WHAT YOU WILL DO: Search the entries below for "color" and copy each matching line.

EXCERPTED DATA:
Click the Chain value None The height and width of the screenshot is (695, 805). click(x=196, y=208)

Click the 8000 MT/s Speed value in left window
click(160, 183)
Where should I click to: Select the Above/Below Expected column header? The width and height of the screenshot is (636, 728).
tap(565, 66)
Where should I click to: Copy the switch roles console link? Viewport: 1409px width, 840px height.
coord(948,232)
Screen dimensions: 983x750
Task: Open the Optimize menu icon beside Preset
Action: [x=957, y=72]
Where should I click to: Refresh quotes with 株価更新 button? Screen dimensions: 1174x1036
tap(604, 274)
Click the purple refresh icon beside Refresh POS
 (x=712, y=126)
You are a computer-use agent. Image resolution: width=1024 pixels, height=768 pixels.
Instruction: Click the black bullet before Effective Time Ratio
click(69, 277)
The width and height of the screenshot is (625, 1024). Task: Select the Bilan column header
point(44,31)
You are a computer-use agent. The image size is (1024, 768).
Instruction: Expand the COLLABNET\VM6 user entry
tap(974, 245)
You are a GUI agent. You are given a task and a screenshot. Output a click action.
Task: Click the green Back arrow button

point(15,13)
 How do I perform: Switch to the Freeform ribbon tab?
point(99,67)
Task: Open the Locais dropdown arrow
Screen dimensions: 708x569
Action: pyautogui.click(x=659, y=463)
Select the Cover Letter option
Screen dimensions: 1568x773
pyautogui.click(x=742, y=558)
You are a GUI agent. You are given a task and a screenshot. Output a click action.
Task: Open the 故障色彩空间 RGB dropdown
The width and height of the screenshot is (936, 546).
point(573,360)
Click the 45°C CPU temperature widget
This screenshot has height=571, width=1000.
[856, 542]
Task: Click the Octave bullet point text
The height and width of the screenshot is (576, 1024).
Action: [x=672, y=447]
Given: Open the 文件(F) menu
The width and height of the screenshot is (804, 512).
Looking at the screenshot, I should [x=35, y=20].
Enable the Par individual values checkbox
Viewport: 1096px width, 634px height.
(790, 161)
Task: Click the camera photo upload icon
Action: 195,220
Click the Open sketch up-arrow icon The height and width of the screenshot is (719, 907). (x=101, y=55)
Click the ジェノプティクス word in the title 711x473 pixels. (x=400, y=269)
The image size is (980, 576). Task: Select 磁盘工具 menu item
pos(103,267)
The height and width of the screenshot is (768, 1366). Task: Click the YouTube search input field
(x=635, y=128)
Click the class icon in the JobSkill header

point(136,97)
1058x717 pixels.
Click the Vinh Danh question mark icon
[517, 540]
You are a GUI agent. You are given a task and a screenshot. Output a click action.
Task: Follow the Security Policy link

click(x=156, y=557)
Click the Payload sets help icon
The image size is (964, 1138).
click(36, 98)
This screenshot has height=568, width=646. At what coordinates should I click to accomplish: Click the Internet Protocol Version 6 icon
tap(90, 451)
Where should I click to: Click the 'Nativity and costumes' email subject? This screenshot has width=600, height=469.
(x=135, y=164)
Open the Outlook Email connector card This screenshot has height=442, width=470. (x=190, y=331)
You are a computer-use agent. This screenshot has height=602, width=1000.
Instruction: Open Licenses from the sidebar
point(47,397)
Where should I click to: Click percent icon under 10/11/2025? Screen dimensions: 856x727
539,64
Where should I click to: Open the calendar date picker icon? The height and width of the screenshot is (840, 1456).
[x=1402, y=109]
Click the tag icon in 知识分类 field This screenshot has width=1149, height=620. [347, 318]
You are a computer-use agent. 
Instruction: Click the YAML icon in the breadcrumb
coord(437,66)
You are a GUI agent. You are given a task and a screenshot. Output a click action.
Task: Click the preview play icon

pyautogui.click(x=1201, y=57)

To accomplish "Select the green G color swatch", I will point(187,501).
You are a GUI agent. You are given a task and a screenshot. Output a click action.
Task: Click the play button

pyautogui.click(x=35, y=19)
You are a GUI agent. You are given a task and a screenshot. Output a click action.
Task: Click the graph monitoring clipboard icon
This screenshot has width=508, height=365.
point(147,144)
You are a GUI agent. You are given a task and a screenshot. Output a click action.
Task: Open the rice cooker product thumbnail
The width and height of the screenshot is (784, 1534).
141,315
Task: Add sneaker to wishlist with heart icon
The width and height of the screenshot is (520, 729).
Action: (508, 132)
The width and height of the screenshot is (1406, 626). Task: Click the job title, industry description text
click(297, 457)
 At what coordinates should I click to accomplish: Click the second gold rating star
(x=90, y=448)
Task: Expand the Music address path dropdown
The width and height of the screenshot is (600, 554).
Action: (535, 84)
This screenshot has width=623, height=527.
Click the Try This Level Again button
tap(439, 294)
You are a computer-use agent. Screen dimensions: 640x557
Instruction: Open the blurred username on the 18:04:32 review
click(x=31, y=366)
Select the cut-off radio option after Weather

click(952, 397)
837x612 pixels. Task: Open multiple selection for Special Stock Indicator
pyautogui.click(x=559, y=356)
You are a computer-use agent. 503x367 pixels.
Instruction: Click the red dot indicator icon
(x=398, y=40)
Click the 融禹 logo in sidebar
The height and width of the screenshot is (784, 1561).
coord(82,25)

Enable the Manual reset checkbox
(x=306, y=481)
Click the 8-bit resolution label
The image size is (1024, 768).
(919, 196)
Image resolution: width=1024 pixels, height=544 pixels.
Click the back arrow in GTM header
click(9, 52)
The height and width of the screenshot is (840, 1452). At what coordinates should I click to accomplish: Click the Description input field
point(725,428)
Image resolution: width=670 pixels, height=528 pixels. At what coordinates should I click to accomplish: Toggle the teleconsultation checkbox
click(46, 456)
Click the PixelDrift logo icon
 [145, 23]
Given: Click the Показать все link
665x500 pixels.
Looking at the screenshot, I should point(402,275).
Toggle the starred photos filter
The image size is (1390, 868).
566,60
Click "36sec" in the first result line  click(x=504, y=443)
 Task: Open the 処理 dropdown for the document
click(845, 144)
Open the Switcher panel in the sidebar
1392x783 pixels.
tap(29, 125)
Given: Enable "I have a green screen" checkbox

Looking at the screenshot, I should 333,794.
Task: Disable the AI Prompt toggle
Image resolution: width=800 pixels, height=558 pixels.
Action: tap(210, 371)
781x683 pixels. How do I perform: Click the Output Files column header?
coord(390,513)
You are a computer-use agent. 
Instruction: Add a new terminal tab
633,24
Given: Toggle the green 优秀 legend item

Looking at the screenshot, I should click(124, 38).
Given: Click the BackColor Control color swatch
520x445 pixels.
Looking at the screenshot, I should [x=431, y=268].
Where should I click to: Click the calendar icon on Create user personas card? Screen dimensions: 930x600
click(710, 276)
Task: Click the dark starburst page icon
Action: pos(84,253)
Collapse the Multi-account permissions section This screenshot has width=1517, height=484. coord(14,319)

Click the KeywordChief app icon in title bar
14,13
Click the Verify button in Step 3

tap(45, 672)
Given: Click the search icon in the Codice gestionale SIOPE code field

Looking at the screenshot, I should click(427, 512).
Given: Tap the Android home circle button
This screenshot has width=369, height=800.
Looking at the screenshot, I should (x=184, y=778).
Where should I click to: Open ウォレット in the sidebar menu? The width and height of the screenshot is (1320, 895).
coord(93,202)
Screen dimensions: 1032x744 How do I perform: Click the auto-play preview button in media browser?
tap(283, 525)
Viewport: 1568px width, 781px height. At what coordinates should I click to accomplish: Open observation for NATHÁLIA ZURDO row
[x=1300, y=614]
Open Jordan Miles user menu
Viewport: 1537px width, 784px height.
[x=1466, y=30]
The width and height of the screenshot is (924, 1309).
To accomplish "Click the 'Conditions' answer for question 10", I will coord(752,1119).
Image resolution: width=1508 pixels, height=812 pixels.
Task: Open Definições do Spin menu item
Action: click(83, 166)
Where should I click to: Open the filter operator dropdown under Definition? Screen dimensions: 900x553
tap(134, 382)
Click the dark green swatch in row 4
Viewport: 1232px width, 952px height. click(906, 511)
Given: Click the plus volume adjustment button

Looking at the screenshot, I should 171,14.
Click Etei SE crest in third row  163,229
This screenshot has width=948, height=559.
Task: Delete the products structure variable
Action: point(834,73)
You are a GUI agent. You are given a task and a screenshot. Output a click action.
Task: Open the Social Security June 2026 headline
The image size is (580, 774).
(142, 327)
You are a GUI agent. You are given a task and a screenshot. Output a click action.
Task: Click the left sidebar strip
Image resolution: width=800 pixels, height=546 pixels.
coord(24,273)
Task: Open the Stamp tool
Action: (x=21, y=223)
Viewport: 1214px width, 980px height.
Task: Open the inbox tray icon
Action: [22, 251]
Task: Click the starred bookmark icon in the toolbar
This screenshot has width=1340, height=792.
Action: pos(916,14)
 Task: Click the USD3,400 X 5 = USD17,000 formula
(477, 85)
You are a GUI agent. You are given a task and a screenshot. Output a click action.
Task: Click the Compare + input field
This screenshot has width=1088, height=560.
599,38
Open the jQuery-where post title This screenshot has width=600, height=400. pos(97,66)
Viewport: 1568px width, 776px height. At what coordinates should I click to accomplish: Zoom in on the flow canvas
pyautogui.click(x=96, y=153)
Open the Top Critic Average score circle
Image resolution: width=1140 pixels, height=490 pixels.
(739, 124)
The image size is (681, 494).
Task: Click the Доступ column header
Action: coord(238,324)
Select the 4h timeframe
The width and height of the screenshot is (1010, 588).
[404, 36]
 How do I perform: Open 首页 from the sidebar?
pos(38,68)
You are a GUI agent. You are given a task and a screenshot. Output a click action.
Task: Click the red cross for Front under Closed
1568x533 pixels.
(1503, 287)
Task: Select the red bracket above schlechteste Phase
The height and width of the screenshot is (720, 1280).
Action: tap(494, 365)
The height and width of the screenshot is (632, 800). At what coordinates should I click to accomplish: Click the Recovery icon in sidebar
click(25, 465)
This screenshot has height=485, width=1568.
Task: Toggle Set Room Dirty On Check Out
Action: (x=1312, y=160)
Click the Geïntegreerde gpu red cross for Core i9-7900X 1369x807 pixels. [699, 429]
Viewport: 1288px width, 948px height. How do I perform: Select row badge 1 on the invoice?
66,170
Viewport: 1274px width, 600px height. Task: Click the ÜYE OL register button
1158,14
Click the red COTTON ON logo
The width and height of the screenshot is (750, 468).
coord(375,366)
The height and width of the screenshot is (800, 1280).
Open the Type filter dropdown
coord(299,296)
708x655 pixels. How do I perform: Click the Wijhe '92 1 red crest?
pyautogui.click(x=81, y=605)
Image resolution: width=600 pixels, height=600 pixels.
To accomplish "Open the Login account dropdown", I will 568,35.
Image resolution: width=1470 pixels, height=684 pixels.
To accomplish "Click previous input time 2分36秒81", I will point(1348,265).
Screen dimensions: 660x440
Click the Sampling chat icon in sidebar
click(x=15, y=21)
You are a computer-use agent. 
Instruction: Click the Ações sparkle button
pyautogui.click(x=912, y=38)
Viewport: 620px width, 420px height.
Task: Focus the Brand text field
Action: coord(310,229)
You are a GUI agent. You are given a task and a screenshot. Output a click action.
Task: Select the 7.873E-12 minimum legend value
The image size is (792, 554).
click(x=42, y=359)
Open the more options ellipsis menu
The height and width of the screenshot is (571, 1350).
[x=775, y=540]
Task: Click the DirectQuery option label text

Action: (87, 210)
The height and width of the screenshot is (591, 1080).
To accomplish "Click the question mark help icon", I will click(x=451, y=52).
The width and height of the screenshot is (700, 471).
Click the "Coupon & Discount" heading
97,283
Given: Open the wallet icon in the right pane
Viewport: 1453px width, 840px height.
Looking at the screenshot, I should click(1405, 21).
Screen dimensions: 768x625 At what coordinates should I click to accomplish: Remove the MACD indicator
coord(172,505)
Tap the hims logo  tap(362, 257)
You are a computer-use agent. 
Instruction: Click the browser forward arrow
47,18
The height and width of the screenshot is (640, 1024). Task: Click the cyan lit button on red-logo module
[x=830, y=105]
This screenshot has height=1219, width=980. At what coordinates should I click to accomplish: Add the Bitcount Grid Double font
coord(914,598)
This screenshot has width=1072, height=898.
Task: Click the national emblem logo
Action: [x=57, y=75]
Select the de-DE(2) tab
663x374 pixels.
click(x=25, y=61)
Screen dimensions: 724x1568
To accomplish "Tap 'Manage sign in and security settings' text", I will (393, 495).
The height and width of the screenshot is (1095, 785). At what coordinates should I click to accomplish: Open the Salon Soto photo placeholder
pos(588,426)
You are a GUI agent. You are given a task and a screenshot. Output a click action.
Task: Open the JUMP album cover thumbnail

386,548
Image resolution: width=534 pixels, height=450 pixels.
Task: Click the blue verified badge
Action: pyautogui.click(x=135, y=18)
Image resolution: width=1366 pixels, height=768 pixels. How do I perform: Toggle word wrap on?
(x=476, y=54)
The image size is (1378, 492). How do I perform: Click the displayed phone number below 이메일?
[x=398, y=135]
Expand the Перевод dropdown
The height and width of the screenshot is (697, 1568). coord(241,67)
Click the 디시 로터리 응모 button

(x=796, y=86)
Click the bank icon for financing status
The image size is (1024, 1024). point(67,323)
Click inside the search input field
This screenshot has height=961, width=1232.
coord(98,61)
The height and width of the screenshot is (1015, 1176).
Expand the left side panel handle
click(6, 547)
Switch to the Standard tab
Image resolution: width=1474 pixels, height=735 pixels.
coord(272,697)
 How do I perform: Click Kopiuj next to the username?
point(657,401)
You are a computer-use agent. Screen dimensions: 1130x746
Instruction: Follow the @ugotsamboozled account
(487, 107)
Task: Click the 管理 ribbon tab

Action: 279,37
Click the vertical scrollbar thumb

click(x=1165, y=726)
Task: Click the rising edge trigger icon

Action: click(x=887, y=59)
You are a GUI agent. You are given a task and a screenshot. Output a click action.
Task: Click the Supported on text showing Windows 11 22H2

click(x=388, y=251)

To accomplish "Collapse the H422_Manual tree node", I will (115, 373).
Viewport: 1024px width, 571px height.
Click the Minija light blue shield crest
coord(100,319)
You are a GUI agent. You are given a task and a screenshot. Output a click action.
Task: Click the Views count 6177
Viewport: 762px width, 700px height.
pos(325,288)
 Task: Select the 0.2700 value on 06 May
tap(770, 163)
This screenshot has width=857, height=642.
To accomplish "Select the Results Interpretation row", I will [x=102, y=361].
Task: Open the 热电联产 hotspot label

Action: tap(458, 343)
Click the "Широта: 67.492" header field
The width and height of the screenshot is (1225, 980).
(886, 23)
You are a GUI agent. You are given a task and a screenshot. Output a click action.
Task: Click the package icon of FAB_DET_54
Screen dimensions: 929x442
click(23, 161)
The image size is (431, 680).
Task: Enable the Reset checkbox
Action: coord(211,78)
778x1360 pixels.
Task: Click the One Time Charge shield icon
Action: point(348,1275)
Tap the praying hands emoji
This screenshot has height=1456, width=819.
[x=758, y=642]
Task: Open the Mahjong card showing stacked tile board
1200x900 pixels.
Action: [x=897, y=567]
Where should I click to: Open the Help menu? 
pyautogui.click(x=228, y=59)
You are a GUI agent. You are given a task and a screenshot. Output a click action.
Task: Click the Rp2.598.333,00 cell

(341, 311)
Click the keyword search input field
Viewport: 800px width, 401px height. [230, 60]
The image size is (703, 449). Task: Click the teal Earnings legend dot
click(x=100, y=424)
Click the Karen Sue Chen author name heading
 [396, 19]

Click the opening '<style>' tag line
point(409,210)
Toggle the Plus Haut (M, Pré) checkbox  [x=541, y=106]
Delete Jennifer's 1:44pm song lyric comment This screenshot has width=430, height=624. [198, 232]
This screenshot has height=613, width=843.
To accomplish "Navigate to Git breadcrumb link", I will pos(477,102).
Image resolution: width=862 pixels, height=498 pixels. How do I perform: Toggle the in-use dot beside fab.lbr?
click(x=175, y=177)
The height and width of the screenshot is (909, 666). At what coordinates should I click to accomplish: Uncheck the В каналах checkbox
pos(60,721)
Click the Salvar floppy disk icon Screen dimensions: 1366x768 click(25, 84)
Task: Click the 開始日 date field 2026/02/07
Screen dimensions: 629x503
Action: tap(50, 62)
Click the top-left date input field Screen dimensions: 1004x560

FINISHED TASK:
To accomplish "Select the green G color swatch", I will point(187,501).
Given: Click the BackColor Control color swatch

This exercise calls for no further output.